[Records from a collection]
--------------------------------

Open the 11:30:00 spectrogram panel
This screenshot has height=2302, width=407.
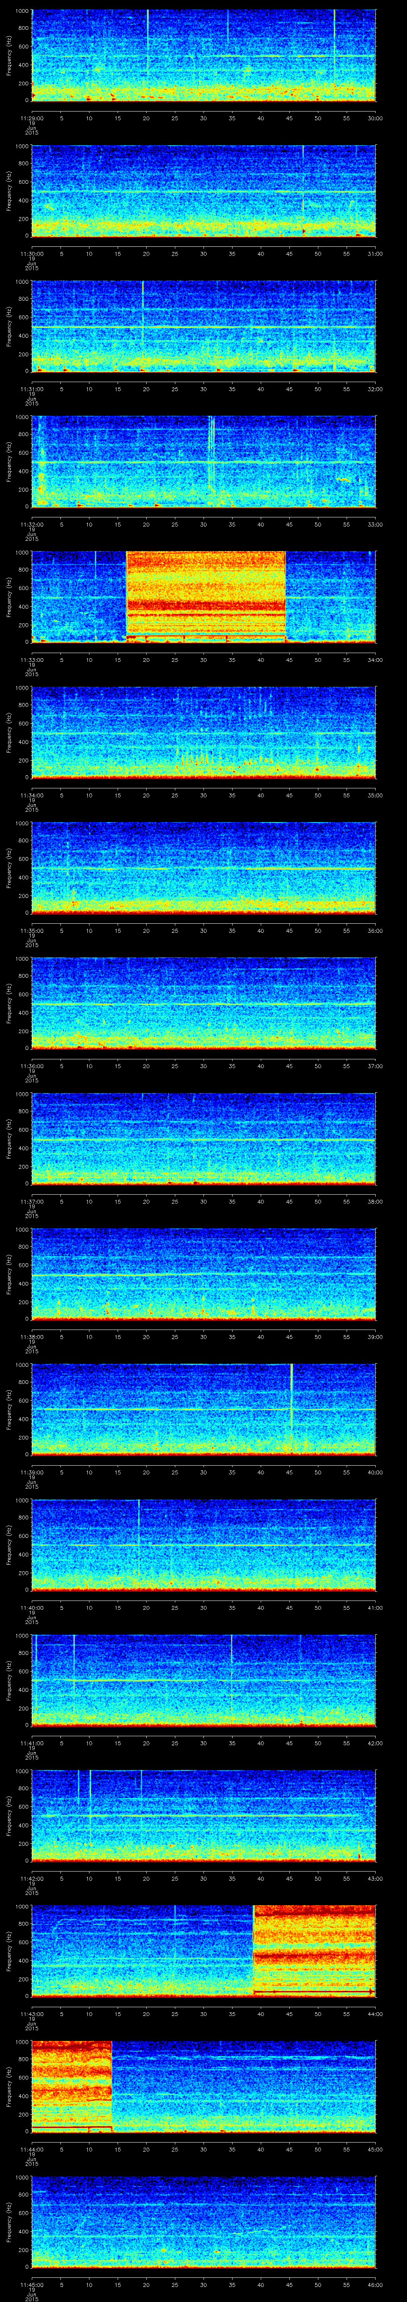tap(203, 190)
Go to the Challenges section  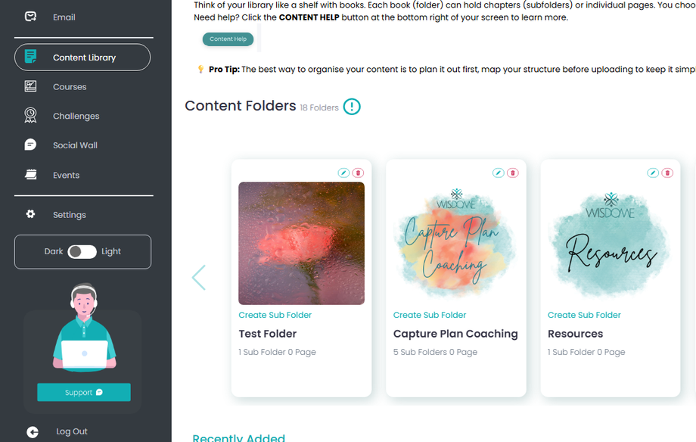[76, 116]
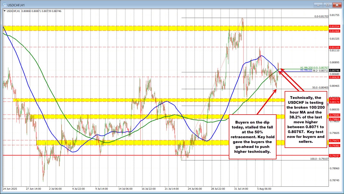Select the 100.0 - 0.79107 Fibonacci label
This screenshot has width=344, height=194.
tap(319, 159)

--------------------------------

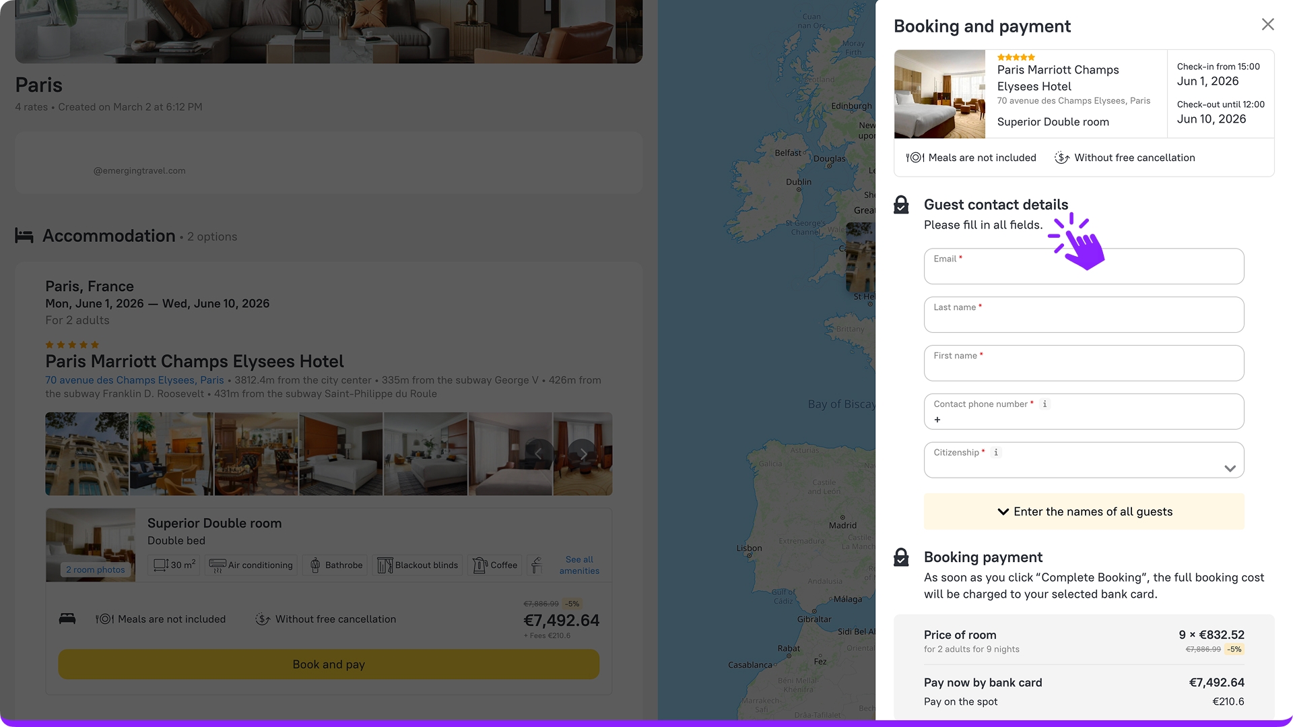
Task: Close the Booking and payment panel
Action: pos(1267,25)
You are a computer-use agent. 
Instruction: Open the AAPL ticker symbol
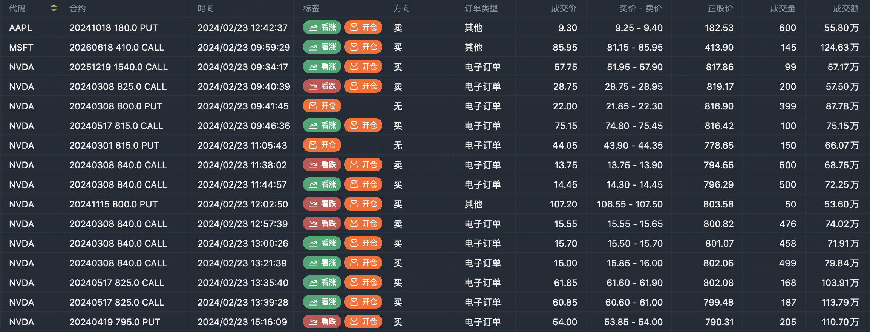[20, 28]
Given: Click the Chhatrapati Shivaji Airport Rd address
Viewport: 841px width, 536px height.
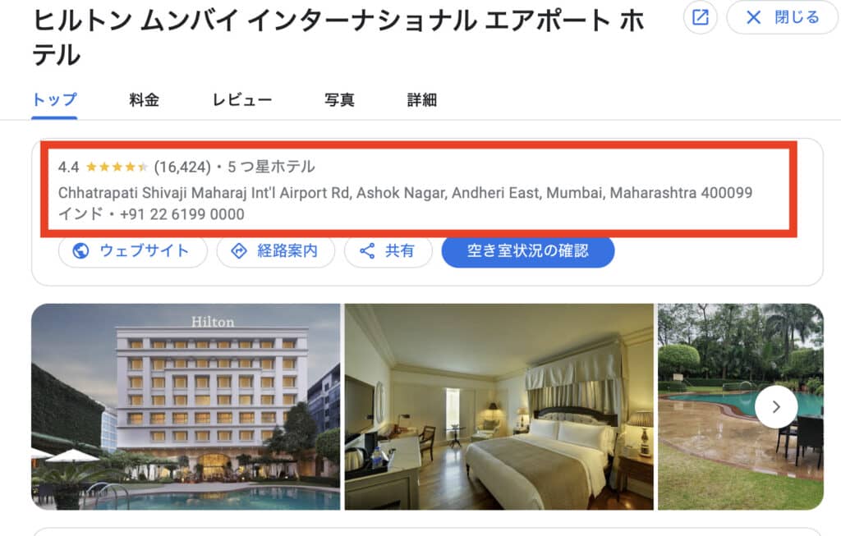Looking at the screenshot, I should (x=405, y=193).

--------------------------------

*BRIEF*:
Please rewrite the rows from the line that has "You are a computer-use agent." through the line that has "Looking at the", both included, swapping "Instruction" for "Goal" and keeping everything else the same. Leave the pictures out.

*WORKED ANSWER*:
You are a computer-use agent. 
Goal: Open the AAPL ticker symbol
[20, 28]
Given: Click the Chhatrapati Shivaji Airport Rd address
Viewport: 841px width, 536px height.
Looking at the screenshot, I should (x=405, y=193).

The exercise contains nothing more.